Samstag, 28. März 2026

Buchrezension: Anika Landsteiner - Träume aus Salz

Inhalt:

Eigentlich ist Flo glücklich. Zusammen mit ihrem Freund Matty verbringt sie eine Woche auf einer kleinen griechischen Insel. Das Wasser lockt azurblau, die Nächte schimmern im Mondlicht. Und trotzdem findet Flo keine Ruhe. Denn da ist etwas, das sie Matty nicht sagt. Nicht sagen kann. Als sie der mysteriösen Sofia begegnet und sich von ihr die Karten legen lässt, gerät Flo in einen Strudel aus Erinnerungen, die sie drängen, einen Weg zur Wahrheit zu finden. 

Rezension:

Flo und Matty haben sich über eine Dating-App kennengelernt, sind nach acht Monaten immer noch frisch verliebt und verbringen ihren ersten gemeinsamen Urlaub auf einer kleinen griechischen Insel. Während sie die Tage in der Hitze der Natur genießen, hat Flo nachts unruhige Träume.
In einer Taverne begegnen sie Sofia, die auf der Insel für ihre hellseherischen Fähigkeiten berüchtigt ist und auf Flo eine Faszination ausübt. Sie lässt sich von ihr die Tarotkarten legen und erhofft sich, die quälenden Erinnerungen an die Vergangenheit und den Zusammenbruch ihrer Familie loszulassen. Gleichzeitig quält sie die Tatsache, dass sie etwas vor Matty verheimlicht, der ersten Person, zu der sie seit Langem wieder Vertrauen gefasst hat.

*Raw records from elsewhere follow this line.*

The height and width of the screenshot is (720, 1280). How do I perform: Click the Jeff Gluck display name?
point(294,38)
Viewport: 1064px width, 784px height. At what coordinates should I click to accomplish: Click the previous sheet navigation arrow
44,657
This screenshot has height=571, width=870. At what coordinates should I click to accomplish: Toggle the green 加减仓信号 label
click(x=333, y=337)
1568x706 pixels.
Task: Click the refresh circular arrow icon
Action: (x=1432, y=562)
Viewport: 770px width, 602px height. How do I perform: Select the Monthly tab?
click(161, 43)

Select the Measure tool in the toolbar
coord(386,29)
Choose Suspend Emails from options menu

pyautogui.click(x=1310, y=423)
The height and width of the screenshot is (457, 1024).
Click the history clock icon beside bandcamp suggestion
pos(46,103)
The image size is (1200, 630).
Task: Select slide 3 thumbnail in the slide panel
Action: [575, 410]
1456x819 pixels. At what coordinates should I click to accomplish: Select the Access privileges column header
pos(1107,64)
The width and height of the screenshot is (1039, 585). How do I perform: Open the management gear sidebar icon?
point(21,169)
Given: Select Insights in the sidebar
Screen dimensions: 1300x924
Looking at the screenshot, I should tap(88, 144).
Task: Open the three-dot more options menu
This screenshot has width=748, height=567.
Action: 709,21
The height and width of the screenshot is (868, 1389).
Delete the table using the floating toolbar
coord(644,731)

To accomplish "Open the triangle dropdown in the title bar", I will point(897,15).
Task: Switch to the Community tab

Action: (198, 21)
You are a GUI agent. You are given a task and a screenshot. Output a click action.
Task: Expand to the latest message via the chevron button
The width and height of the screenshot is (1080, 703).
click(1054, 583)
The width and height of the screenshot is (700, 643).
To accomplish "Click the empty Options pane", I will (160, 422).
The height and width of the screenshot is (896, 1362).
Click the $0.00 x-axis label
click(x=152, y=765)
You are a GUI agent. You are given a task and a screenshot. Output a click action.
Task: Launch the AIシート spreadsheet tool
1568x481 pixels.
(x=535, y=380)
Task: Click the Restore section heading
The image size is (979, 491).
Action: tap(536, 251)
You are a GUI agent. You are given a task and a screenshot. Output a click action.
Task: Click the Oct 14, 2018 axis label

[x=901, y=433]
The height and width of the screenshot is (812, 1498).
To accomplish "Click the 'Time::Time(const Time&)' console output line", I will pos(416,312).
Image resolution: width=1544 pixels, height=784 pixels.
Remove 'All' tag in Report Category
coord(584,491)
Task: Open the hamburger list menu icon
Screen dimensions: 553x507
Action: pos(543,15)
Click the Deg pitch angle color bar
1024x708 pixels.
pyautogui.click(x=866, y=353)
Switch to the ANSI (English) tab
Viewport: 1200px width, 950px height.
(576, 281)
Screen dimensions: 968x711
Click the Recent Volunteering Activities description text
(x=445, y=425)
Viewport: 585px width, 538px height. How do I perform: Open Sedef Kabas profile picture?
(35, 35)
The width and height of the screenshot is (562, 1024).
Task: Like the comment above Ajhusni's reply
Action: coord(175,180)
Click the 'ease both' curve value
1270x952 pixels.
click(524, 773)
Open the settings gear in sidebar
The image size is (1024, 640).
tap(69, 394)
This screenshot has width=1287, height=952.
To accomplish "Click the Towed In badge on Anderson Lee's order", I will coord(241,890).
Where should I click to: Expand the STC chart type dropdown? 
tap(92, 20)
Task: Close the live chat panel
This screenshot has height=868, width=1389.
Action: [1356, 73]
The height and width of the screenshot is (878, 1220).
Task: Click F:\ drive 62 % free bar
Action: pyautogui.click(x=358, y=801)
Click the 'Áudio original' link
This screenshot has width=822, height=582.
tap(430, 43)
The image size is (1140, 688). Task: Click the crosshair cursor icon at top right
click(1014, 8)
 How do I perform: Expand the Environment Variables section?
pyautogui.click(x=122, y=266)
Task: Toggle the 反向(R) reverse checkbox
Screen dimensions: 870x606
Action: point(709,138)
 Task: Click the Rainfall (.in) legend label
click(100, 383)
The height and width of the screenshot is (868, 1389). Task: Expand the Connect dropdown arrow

Mit der Geschichte wird man bildhaft auf eine typische griechische Insel mit türkisfarbenem Meer, Olivenbäumen, lauschigen Tavernen und lauen Sommernächten versetzt. Auch die junge und noch frische Liebe von Flo und Matty passt zur Urlaubsatmosphäre. Das Paar genießt seine Freiheit und Zweisamkeit. Zum ersten Mal verbringen die beiden so viel Zeit gemeinsam und haben die Möglichkeit, sich besser kennenzulernen. Doch Flo schließt Matty von einem Teil ihres Lebens aus und das Geheimnis, das sie vor ihm hat, stört die Harmonie.

Durch die Begegnung mit der Griechin Sofia rückt der Fokus weg von dem Paar. Gab es bisher nur Kapitel aus der Sicht von Flo, erhält auch Sofia ihre eigene Perspektive. Sie hat die Gabe ihrer Großmutter geerbt, hellsichtig zu sein und gilt damit als wichtigste Person der Insel. Sofia setzt die Fähigkeit unter Druck und hält sie auf der Insel gefangen.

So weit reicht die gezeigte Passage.